“Music is an outburst of the Soul.” Frederick Delius

Reality television and school inspections are two of my least favourite things. It was therefore with a degree of concern that I learned that the plot of the latest Year 6 show contained not only those modern plagues but also the presence of a power crazed Health and Safety Inspector. I should not have been worried, Year 6 put on a remarkably assured, extremely amusing and professional show. They danced, they sang, they acted and all were involved. Six days is all it took them to go from script to performance including all of the technical aspects of the show which they operated themselves. Great support was given by Year 5 as the chorus and a massive vote of thanks is due to the teachers who supported and inspired a most memorable performance. Indeed, I have never been told to get out of the hall by a pupil, but I have now… Nothing short of terrifying.

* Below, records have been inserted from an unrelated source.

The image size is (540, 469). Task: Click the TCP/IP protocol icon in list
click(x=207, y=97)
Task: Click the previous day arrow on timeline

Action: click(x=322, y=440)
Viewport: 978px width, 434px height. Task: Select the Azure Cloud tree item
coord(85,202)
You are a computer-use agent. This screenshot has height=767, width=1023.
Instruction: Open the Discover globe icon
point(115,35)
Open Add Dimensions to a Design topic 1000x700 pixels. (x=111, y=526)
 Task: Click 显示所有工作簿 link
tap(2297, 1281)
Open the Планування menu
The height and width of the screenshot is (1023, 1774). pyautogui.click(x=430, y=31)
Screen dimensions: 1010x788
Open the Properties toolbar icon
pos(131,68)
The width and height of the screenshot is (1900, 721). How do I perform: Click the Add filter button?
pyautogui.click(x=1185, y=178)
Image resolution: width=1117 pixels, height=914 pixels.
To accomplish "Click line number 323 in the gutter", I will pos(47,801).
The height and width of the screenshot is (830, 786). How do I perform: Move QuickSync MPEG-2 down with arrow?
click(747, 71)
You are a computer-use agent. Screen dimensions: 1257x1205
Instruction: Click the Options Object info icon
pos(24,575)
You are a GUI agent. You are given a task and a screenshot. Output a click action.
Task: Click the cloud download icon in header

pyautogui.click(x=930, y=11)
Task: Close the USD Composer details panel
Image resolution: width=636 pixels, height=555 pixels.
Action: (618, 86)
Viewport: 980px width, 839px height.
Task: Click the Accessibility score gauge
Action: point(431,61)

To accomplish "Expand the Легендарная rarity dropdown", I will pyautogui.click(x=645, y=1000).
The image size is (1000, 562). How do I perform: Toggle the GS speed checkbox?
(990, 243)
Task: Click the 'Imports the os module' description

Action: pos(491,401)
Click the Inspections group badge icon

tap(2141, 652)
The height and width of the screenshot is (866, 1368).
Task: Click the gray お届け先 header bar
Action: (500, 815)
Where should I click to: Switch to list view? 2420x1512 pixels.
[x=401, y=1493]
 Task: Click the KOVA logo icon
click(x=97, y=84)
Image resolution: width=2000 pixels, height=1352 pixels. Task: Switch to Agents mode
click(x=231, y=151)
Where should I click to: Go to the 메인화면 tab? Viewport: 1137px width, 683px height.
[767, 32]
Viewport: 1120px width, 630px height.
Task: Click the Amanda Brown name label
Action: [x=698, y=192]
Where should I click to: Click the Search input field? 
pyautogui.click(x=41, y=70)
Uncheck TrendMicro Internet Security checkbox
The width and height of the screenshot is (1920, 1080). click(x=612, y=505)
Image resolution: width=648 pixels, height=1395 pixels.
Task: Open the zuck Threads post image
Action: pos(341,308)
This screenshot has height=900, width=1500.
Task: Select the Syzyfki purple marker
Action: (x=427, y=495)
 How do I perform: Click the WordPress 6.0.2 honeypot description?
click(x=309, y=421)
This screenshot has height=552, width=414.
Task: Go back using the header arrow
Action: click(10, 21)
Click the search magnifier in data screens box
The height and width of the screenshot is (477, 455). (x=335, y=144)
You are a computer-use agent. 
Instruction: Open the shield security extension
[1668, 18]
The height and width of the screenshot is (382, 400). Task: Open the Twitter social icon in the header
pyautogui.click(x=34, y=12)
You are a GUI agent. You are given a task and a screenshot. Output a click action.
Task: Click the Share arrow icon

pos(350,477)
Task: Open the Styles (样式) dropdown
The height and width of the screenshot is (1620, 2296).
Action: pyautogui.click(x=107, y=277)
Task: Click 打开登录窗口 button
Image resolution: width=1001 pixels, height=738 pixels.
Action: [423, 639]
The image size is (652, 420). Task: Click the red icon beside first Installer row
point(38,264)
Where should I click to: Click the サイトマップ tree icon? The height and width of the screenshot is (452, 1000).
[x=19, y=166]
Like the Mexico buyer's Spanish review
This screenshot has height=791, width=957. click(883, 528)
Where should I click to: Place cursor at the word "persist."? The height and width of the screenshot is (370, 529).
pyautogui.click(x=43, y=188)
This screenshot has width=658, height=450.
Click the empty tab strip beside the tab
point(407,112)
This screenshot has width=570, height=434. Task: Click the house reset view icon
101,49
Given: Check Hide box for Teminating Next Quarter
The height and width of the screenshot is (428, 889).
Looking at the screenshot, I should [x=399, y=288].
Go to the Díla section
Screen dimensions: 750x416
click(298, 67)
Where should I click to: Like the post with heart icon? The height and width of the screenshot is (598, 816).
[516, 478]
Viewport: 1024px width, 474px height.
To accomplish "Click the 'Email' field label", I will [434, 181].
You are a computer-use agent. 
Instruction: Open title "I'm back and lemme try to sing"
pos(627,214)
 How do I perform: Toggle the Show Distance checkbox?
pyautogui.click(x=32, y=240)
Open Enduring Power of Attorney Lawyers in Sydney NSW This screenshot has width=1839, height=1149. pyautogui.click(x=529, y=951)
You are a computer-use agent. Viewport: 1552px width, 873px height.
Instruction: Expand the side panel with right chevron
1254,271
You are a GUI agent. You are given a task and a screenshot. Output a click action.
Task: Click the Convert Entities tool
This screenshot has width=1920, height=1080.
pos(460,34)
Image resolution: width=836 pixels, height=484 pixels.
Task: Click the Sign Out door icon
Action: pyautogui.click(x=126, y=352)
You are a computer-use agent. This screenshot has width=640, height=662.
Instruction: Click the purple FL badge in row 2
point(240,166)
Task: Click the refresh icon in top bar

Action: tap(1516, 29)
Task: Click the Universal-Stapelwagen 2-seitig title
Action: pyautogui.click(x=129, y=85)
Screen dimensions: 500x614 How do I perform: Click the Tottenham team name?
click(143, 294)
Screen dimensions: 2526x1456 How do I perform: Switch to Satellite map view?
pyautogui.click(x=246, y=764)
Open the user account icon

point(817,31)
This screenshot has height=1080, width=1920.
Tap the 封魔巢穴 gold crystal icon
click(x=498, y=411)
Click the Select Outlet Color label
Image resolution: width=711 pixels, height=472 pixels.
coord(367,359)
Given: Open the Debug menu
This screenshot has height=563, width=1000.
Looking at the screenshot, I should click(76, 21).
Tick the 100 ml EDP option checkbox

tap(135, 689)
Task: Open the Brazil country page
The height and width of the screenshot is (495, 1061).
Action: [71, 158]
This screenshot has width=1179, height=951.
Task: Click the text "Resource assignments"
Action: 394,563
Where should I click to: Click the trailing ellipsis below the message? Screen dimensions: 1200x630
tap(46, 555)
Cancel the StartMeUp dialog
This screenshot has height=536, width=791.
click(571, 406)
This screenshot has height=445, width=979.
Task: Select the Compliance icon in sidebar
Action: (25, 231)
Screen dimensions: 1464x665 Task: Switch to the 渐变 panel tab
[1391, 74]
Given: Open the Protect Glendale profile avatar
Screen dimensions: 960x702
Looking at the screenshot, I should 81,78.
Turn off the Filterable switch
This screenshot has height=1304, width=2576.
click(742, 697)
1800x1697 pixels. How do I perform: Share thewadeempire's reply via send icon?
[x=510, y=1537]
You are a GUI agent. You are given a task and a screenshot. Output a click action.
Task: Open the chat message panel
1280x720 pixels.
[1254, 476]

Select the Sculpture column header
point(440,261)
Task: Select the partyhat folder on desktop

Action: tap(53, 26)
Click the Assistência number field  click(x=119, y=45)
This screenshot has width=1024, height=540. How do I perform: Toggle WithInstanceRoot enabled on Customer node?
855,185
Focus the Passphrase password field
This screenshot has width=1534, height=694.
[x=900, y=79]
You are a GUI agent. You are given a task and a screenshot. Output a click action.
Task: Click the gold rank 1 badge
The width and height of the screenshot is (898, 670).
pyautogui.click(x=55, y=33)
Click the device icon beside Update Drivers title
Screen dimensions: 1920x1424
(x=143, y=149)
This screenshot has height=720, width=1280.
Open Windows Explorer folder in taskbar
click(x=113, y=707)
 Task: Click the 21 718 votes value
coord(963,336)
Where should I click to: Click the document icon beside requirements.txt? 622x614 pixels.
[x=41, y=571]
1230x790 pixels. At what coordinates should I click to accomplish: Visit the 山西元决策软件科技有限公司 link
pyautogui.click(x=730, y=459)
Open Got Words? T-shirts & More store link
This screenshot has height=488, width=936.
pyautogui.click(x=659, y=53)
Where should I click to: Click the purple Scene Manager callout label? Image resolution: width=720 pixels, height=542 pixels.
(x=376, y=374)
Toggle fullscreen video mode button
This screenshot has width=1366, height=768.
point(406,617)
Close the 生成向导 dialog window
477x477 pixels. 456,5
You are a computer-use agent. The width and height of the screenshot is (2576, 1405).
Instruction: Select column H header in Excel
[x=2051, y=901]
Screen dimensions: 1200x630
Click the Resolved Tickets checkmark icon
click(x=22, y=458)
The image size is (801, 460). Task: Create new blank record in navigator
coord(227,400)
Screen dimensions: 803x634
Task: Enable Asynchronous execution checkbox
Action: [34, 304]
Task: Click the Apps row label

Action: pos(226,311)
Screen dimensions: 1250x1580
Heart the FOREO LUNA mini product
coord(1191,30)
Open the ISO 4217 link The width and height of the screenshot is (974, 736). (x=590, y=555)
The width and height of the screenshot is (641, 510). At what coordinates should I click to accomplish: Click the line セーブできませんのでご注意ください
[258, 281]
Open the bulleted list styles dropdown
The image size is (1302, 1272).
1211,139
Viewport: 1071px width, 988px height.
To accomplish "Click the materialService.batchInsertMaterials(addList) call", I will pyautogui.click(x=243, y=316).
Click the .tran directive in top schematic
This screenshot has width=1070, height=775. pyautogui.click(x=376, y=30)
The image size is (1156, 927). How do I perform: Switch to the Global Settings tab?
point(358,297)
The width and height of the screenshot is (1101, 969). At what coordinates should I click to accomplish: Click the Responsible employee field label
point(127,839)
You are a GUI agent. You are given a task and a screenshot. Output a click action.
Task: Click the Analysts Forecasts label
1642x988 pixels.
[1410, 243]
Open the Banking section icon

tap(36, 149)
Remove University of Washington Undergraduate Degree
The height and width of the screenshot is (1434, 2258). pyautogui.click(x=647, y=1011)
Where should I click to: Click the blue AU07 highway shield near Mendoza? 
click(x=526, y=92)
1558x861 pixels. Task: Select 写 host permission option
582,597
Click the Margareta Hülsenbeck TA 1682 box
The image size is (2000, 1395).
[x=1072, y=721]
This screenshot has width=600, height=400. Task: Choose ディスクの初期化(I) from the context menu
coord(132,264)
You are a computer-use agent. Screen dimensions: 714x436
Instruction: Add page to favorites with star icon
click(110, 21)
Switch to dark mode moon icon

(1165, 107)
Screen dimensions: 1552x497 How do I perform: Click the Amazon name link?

A splendid effort from all concerned and a big thank you to the performers and crew from us, the audience, who enjoyed the show immensely.

I often am guilty of forgetting that we live on the edge of one of the most culturally and artistically rich environments in the world. There is, I suspect, a concert happening somewhere in Paris every single evening of the week. Yesterday was one of those rare times when I actually did something about it and booked to see a concert a little later in the year. Having the opportunity to see and hear music being performed live is something that I rather take for granted having lived and worked in schools for most of my adult life, so it came as a surprise to learn that the concept of a concert is a relatively recent one. If Wikipedia is to be believed the concert in the present form came into existence in the latter part of the Seventeenth Century, whilst informal music making in groups must have been going on for as long as humans have created instruments. Whilst the growth of audio recordings has meant that one can enjoy a concert in the comfort of home, there is nothing quite like the experience of seeing and hearing a live performance. The conductor Sir Thomas Beecham was clear that music has a role in what is an ever busier and more distracting world when he said that “The function of music is to release us from the tyranny of conscious thought.” But then he also said “the English may not like music, they absolutely love the noise it makes.” For me it is sometimes the bits in between. The moment of stillness when the music has come to an end; if you need persuading have a look at this compilation from last year’s Proms:


Next week gives all in the school community the opportunity to experience a concert as our Senior School musicians will be performing on Tuesday evening. The Spring Concert programme focuses on the Baroque and Classical periods and will give us all a chance to enjoy the virtuosity of our pupils as they perform as individuals or ensembles. Please do come, it promises to be a fantastic evening. The whole school community is welcome, it is not simply an event for those who spend their time on the Senior School campus.